Shapira-Berman Ofrit
15 Hatomer Street, Ramat Hasharon, Israel 4725608. E-mail:
Psychoanal Rev. 2019 Aug;106(4):325-341. doi: 10.1521/prev.2019.106.4.325.
Winnicott's perspective on psychosomatic illness as a phenomenon that bridges the unconscious and the conscious will be discussed using, using clinical material and Kafka's short story "A Hunger Artist." The author makes use of Winnicott's ideas in discussing the idea that psychosomatic symptoms, or illness, are not necessarily a form of acting out in need of elimination, but a nonverbal "language" in need of a listener.

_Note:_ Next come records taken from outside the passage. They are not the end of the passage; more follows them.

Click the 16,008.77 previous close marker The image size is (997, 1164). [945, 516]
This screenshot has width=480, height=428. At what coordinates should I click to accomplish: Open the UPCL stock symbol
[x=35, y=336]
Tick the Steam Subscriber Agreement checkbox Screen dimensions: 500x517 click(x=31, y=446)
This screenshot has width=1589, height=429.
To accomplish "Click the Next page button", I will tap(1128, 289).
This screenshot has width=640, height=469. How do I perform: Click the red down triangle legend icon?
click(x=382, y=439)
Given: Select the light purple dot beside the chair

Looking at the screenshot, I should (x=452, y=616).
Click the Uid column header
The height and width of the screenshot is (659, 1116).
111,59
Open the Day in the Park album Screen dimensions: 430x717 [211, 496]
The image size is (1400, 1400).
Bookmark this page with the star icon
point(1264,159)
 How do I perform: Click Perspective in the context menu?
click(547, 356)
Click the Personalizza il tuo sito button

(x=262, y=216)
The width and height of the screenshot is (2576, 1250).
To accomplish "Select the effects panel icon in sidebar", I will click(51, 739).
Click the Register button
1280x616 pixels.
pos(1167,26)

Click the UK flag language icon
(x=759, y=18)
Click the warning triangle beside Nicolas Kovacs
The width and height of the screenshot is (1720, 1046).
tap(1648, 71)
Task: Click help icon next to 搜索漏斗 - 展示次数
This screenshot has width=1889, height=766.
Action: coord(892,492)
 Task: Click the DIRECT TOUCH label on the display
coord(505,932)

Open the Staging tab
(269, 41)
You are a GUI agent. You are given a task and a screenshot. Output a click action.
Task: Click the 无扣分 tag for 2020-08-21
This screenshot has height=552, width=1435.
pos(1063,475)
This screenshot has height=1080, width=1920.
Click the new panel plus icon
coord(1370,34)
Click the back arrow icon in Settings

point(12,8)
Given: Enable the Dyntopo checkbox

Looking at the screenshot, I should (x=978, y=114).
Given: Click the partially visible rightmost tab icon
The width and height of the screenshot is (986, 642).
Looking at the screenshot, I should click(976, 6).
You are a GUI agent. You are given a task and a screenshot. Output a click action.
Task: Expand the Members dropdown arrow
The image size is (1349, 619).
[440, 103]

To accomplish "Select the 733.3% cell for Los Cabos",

The author describes clinical cases in which the psychosomatic symptom was treated as a sign of something that went wrong within the mother-infant relationship, which has awaited a good-enough environmental provision to enable the creation of a new meaning.
本文将借助临床素材及卡夫卡的短篇小说《饥饿艺术家》,探讨温尼科特关于身心疾病是一种连接无意识与意识的现象的观点。作者运用温尼科特的观点,论述了身心症状或疾病不一定是需要消除的一种付诸行动的形式,而是一种需要倾听者的非语言“语言”。作者描述了一些临床案例,其中身心症状被视为母婴关系中出现问题的一种迹象,这种迹象一直等待着足够好的环境条件,以便能够产生新的意义。